Prizes are a  popular solution to this conundrum. If companies can win a big enough prize for developing an unpatented malaria drug, they may just have enough incentives to invest in such a drug. There are, however, important downsides to this. Prize committees have to establish pretty clear ex ante criteria what would constitute a prize-winning drug. This means that companies have incentives to invent drugs that meet these criteria, which is not necessarily the same as drugs that increase QALYs. Presumably, companies are in the best position to understand how they could contribute most efficiently to increasing QALYs. Moreover, prizes are awarded when drugs are invented rather than when QALYs are reduced. This puts the onus on clinical trials and provides few incentives to care about adequate manufacturing, delivery, and distribution of drugs.

The idea that Pogge has been shopping around is that of a Health Impact Fund (HIF). Companies can register drugs for ten years. During that period they maintain intellectual property rights but they agree to sell the drug at cost and are compensated from the fund ($6 billion is the target) based on the estimated improvement their drugs have made to  QALYs in participating countries. After that period, they agree to surrender their intellectual property rights. Participating governments and private foundations are responsible for contributing to the fund.

It’s an important idea that has attracted many prominent scholars, politicians, and policy makers to its Advisory Board, including Jim Yong Kim, the nominee to become World Bank President. There are a lot of nuances to the plan that are important to understand when evaluating its merits. The main theoretical upside is that this would create a market where companies are rewarded for their actual contributions to a socially desirable good. A drug that promises a great deal but that doesn’t deliver receives no reward. This gives companies incentives to look beyond trials and invest in the delivery and distribution of drugs.

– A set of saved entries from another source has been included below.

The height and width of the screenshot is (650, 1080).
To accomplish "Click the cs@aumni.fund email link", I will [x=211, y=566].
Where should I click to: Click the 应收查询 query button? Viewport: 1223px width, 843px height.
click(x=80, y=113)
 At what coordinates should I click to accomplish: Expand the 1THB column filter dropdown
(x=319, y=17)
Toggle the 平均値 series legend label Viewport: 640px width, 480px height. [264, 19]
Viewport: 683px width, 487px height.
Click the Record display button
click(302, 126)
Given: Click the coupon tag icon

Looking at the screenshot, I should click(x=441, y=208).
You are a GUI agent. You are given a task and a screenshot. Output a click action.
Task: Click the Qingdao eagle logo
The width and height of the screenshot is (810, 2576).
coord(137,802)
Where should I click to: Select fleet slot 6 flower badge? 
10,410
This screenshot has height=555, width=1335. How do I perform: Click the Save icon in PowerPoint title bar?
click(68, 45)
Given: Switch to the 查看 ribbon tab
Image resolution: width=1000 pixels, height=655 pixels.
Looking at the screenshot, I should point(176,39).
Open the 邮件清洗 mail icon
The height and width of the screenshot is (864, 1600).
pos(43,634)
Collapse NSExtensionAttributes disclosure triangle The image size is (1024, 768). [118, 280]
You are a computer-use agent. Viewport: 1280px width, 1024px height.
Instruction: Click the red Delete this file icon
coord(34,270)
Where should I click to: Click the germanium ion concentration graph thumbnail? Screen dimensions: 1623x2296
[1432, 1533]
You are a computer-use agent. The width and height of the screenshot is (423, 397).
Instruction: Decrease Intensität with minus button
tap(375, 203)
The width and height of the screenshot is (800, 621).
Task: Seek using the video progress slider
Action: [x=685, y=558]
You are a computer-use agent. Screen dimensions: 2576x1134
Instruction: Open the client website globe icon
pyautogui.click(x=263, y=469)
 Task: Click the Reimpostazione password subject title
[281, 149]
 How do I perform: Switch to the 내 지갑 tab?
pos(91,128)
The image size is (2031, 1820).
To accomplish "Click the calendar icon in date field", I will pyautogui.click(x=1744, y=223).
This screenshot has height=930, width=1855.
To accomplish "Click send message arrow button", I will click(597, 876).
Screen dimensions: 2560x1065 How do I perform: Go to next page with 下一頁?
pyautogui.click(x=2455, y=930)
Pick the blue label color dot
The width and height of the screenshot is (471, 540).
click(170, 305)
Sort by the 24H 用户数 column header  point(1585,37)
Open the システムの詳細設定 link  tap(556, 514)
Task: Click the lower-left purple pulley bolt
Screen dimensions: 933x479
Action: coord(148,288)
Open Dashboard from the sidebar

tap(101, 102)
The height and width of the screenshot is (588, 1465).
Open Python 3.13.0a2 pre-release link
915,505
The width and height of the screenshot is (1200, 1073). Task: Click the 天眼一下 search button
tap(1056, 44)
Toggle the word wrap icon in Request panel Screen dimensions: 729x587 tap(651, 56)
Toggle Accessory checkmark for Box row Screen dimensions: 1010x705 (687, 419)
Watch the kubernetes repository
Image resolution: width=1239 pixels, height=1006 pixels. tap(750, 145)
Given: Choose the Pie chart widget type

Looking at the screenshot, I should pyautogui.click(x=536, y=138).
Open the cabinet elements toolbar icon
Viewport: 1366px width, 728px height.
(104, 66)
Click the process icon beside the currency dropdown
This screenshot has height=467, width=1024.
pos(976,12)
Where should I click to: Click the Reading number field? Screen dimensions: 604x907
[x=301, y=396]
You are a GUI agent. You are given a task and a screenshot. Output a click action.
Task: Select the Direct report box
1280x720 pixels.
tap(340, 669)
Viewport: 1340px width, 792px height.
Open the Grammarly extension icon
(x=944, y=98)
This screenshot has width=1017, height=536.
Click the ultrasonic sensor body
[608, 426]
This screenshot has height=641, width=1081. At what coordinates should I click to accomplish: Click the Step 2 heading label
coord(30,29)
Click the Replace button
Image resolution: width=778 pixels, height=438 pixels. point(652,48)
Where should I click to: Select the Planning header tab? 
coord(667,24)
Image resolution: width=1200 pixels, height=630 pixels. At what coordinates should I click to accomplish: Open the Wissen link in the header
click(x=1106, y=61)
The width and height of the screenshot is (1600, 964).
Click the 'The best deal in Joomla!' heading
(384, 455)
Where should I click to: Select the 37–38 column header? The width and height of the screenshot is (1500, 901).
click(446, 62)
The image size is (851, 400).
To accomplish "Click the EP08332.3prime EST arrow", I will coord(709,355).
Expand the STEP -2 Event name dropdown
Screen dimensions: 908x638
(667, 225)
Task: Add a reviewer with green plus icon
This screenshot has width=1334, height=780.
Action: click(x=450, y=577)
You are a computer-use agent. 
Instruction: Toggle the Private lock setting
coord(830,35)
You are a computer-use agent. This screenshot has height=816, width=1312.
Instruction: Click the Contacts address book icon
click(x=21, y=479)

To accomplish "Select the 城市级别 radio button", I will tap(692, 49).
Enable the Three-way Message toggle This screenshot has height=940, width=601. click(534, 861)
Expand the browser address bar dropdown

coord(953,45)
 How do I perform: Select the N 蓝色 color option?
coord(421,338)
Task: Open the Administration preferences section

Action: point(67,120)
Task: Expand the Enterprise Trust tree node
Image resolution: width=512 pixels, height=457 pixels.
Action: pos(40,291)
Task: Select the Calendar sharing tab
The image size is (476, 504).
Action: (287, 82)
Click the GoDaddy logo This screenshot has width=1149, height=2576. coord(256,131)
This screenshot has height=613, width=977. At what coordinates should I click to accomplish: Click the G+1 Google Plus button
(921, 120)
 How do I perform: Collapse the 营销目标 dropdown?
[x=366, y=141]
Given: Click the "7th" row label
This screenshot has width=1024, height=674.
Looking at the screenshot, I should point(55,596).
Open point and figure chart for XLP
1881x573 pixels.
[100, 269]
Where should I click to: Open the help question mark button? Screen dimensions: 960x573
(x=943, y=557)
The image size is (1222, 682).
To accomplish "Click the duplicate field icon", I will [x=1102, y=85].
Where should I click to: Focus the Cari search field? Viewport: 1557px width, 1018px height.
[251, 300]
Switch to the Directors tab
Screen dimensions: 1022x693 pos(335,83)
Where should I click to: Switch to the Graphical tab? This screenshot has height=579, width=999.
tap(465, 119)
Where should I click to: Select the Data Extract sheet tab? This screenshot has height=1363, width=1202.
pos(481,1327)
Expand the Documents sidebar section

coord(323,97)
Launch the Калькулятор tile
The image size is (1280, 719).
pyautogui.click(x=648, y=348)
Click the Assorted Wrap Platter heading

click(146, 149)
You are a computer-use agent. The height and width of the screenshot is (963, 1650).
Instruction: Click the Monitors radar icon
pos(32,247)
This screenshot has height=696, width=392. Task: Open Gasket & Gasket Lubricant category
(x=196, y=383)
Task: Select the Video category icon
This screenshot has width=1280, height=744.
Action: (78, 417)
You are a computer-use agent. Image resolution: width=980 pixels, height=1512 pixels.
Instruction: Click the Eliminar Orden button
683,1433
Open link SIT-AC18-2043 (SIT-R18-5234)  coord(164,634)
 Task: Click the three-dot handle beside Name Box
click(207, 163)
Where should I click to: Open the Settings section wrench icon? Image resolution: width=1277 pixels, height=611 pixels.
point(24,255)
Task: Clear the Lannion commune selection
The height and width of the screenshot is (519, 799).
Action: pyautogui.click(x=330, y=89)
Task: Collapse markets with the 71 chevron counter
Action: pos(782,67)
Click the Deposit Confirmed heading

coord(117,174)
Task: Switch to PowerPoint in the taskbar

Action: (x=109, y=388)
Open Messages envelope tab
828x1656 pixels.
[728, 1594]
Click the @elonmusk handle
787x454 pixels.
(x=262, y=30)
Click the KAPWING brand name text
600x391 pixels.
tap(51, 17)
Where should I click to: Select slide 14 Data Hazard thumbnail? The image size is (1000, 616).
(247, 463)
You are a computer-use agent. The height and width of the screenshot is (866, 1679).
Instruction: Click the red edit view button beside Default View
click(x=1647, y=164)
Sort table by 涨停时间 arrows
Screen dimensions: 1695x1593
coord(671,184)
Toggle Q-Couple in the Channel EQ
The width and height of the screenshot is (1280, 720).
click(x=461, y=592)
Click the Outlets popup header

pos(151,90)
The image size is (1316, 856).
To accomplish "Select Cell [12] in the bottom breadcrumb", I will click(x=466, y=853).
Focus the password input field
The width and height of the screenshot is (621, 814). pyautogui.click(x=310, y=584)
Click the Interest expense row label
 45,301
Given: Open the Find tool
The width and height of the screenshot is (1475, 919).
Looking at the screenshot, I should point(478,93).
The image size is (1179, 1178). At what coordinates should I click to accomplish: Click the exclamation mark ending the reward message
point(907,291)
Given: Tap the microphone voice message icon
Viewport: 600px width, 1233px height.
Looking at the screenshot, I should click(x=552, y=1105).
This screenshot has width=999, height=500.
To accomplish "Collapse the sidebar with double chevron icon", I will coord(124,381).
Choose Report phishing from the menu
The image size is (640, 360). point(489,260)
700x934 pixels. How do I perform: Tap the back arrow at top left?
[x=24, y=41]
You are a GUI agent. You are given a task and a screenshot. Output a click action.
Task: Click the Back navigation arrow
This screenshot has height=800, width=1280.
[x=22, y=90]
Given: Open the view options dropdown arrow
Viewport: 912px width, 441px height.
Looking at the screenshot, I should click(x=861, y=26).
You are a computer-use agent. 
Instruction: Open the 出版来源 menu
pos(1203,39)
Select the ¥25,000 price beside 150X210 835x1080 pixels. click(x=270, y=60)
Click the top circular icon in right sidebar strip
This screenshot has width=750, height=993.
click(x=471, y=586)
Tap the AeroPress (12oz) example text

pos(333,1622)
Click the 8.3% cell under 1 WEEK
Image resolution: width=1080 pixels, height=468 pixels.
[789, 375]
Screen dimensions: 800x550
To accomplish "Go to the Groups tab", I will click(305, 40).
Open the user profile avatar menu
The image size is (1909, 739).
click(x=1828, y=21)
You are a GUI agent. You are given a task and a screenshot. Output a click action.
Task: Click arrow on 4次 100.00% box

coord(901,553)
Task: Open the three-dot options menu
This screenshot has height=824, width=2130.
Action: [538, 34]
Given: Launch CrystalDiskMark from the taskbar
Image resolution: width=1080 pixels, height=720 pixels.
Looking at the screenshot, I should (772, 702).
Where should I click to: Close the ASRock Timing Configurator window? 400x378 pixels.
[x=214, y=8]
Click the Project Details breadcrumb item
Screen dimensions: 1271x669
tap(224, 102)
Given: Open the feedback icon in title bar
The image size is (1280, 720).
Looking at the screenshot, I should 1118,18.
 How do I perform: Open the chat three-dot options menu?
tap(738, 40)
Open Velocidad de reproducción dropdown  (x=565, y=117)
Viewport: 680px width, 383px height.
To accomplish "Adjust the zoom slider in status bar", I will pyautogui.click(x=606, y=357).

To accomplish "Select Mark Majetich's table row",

There are clearly pitfalls too. For starters, evaluating effectiveness won’t be easy and the system for doing so could potentially be gamed. Some on the left don’t like it because it leaves the existing intellectual property rights system in tact. Some on the right worry that it creates a subsidized market with products that are substitutes for drugs within the traditional intellectual property rights regime, thus undermining the latter. Nevertheless, it strikes me that the HIF is the right way to think about this problem. Unfortunately, so far it has not been sufficiently successful in attracting donors. Perhaps markets for QALYs can be created in more politically palatable ways too, such as through tax credits that depend on QALY reduction. Thoughts?